When we finally found a school to meet our needs, the secretary, once again, was fantastic.  I will always be grateful to the secretaries at Verda James, Cottonwood, Manor Heights, Crest Hill, Sagewood and Fort Caspar Academy for their warm welcome to Wyoming.
            As my children left for school on their first day, I had no expectations of what Wyoming education would be like.  But when they arrived home that afternoon, they couldn’t stop chattering. 
“Everyone is so friendly!  The teachers all smile!  Everyone speaks English!  All the classrooms have windows! We have three recesses!  We have an indoor gymnasium!  We each have a computer!”  My jaw hit the ground.  When my husband arrived home that day, I couldn’t stop chattering either. 
“Look,” I said, showing him the contents of their backpacks.  “Newsletters from the teachers, quality literature, field trips and spelling words!”  I hadn’t seen a single spelling list or field trip in Las Vegas.  One son even had an assignment to memorize The Battle Hymn of the Republic. 

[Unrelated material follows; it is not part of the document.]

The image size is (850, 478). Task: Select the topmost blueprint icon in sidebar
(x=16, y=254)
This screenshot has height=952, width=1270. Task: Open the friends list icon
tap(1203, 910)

“They allow you to repeat that in school?” my stunned husband asked.  We were filled with gratitude.  I immediately called my friend.  “You would not believe what Wyoming schools are like!” I told her.  “You should move here immediately!”
This fall, we’re starting our second, full year of school here, and my wonder hasn’t diminished.  Last week I received a phone call from a school principal. She told me she had noticed my son’s high math score, and wanted permission to move him to an advanced math class. 
“Thank you,” I wanted to sing.  “Thank you for being aware, and for allowing my child to progress.”
And so, although the school days have started and I miss my children as they walk out the door each morning, I always watch them leave with a sense of gratitude.  Gratitude for the friendly bus driver who picks them up and knows them by name, gratitude for the teachers who love them, gratitude for the principals who are aware, gratitude for the high standards, clean buildings, and abundant resources of Wyoming schools, and gratitude that this type of education still exists.  No one in Las Vegas would believe it.